**Goal:**
Reproduce the stretch of the listing below from the line containing "Image resolution: width=1024" through the end of the listing, substituting "template" for "concept" and changing nothing else. Leave the pictures out of your answer.

**Given information:**
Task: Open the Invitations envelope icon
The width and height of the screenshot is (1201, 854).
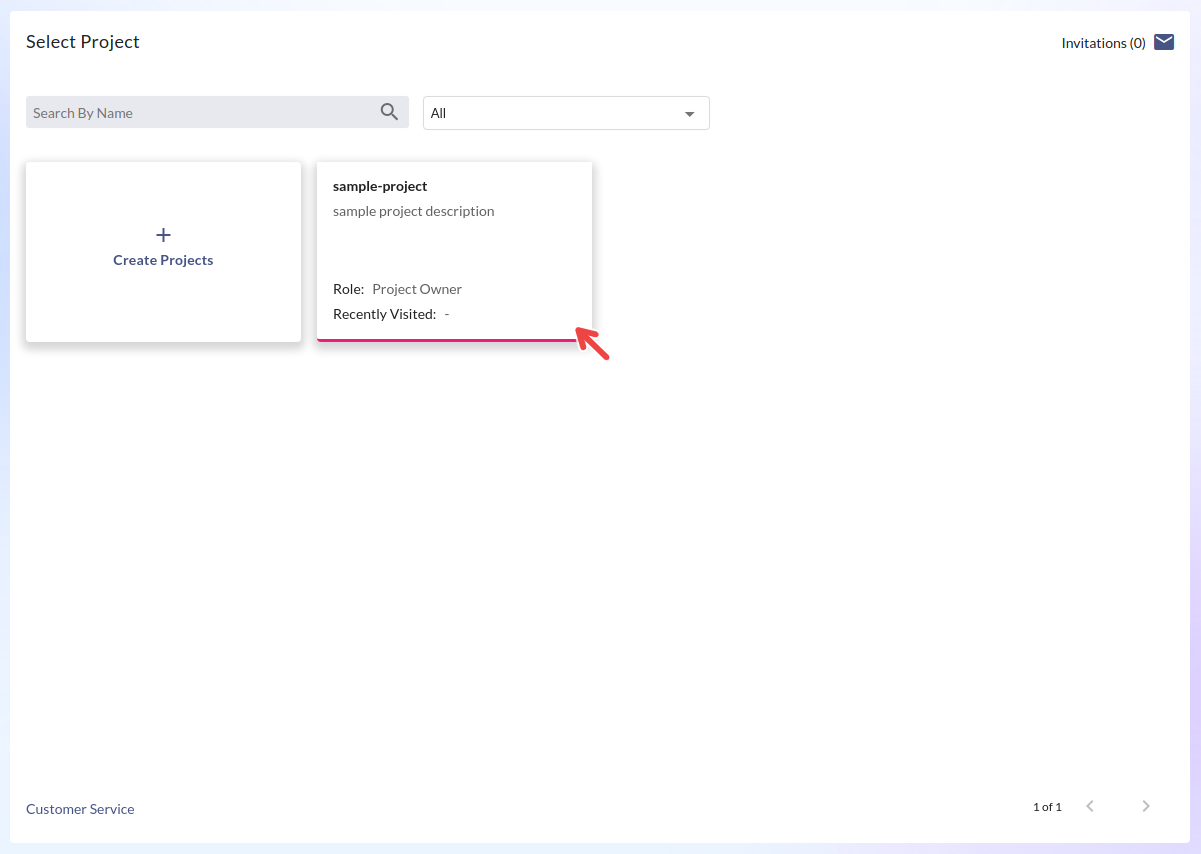Action: coord(1163,42)
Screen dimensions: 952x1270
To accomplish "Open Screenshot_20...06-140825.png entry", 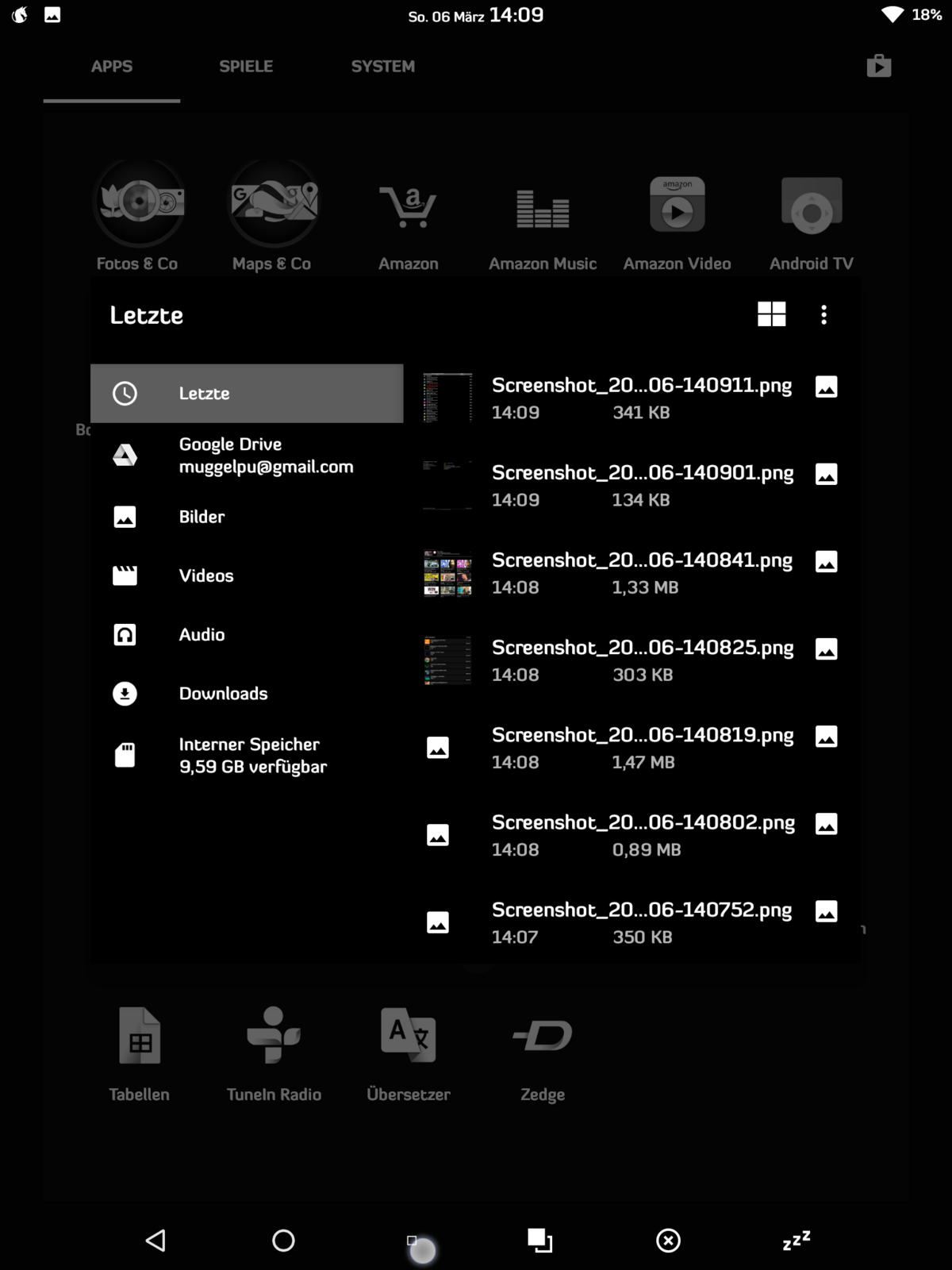I will 632,660.
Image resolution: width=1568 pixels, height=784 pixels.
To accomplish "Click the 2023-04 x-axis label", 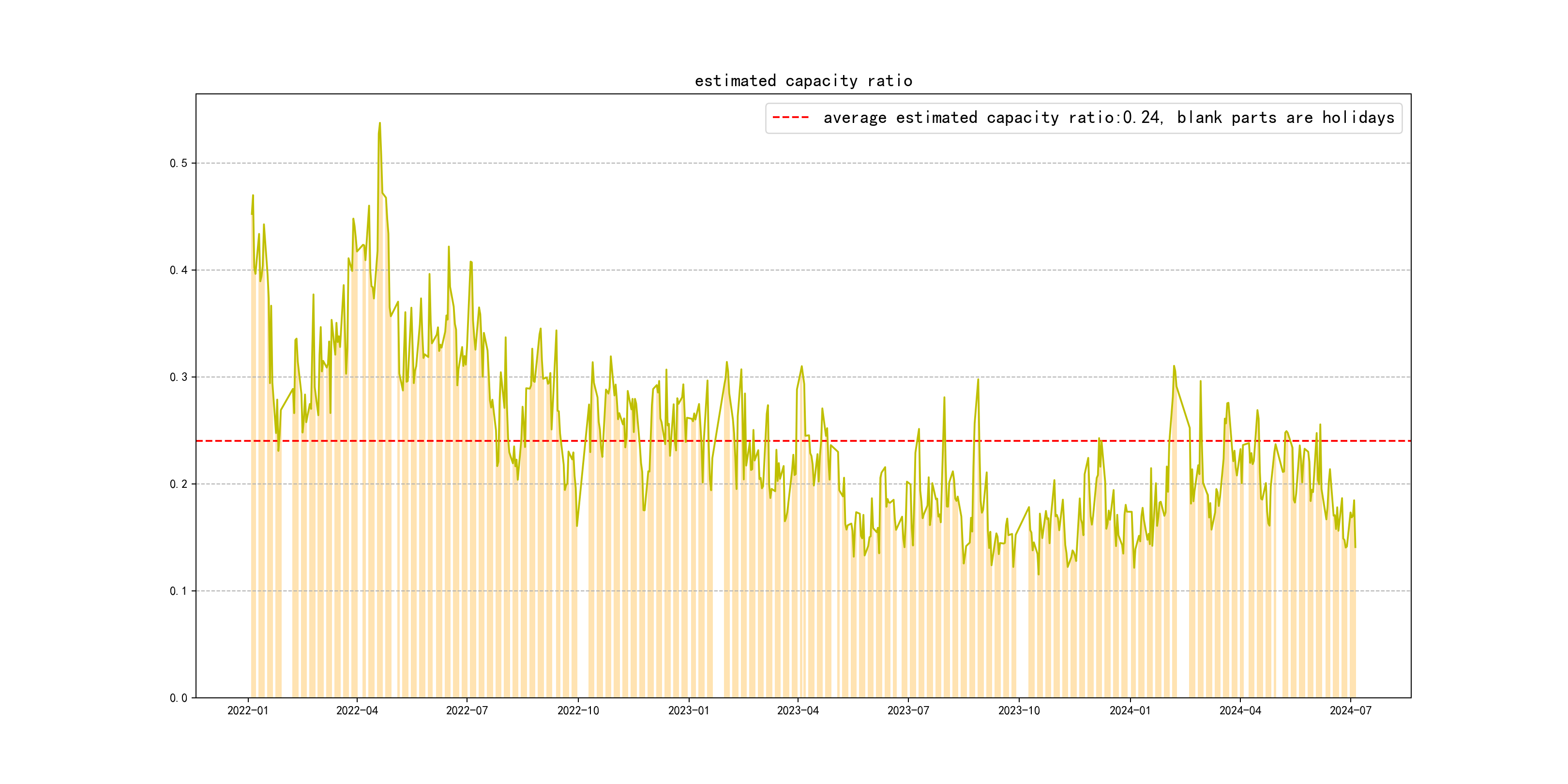I will 798,710.
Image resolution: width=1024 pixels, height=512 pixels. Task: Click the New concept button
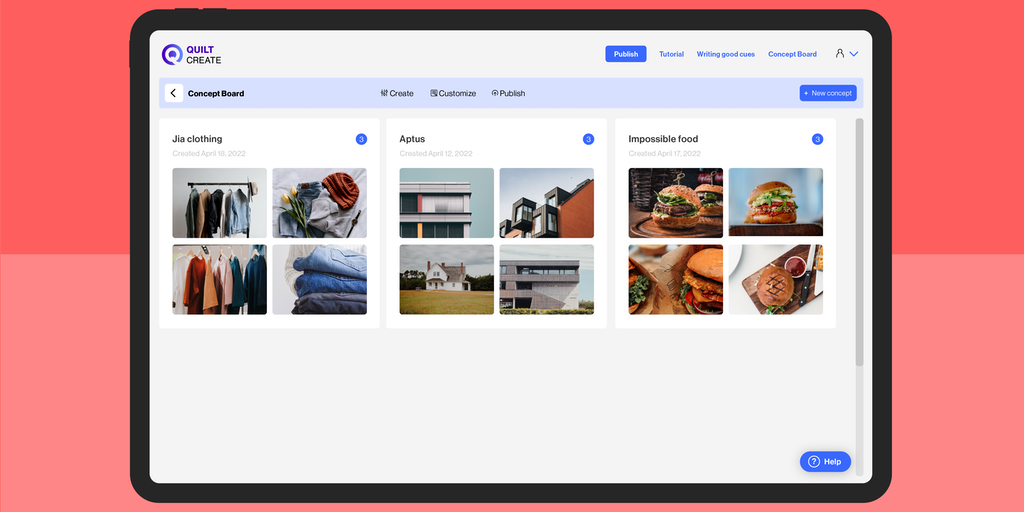[828, 93]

**Final answer:**
Image resolution: width=1024 pixels, height=512 pixels. Task: Click the New template button
[828, 93]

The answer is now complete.